Emerging markets continue to develop in size and importance, and their contribution to the global economy is increasingly significant. At present, China is the second-largest economy in the world, superseded only by the US. However, by 2050, China is forecast to take the top spot, pushing the US to third place after India. Brazil is also likely to rise up the top ten, joined by Indonesia, Russia and Mexico. Meanwhile, Germany and the UK are predicted to drop to ninth and tenth position respectively, and France is tipped to fall out of the top-ten largest economies altogether.
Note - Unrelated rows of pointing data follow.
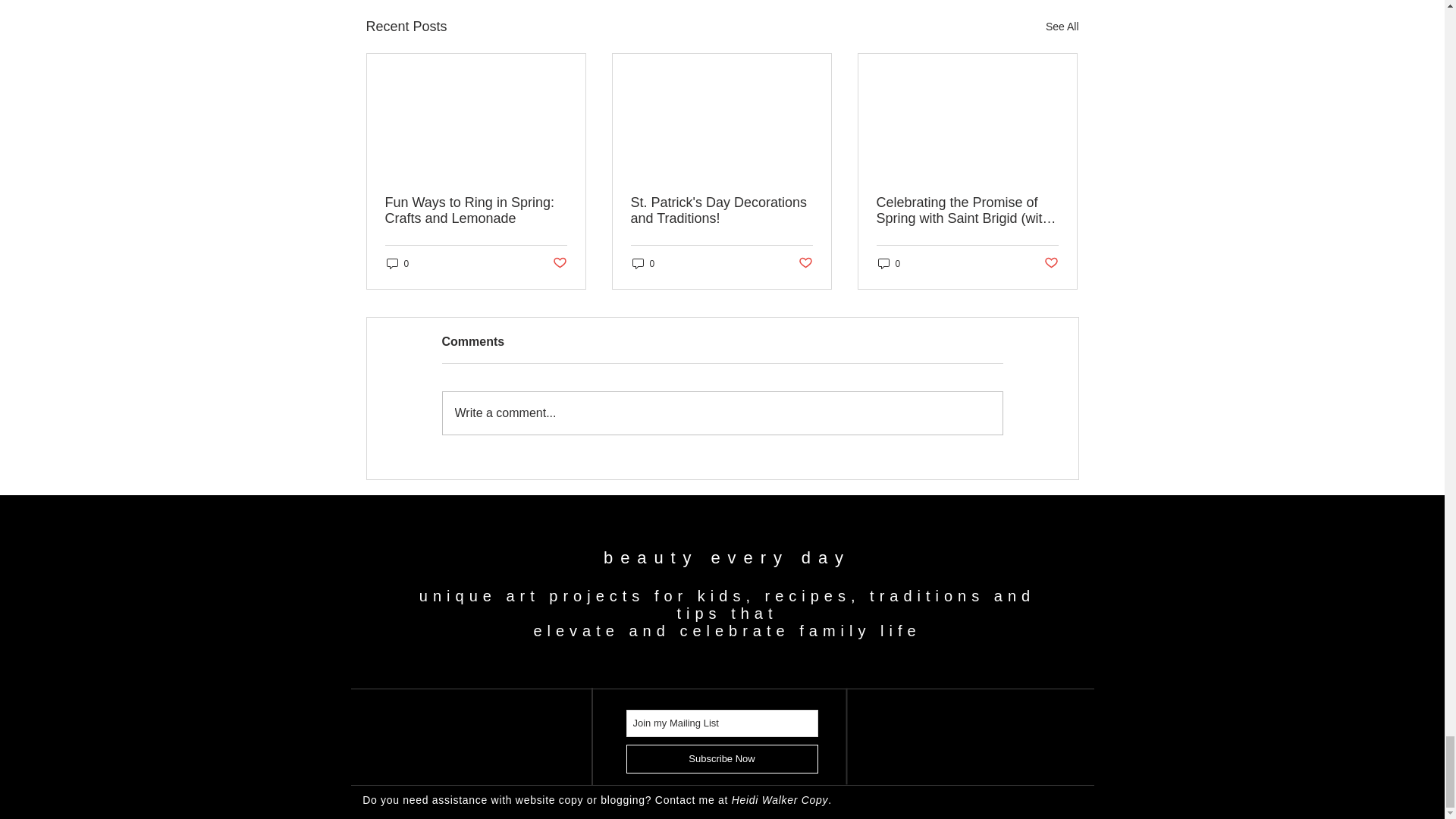
St. Patrick's Day Decorations and Traditions! (721, 210)
Post not marked as liked (804, 263)
Post not marked as liked (1050, 263)
Fun Ways to Ring in Spring: Crafts and Lemonade (476, 210)
0 (889, 263)
See All (1061, 26)
0 (643, 263)
Post not marked as liked (558, 263)
0 (397, 263)
Write a comment... (722, 413)
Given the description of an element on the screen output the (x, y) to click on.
The economies of many developing nations are evolving to become less reliant on manufacturing, focusing instead on technology and services. Investment in infrastructure continues to rise and the cost of labour is still relatively cheap compared with more advanced economies. Elsewhere, the influence of an increasingly educated and urbanised middle class bodes well for domestic consumption. Moreover, companies are becoming more aware of the need to deliver shareholder value; corporate governance has continued to improve and companies are becoming more transparent.
There are still risks associated with investment in emerging markets, from the political to the environmental; furthermore, they remain vulnerable to the knock-on effects of economic slowdown in advanced economies. Nevertheless, looking ahead, emerging markets are not only well placed to support and enhance global growth, but also to offer attractive long-term investment returns as part of a diversified portfolio.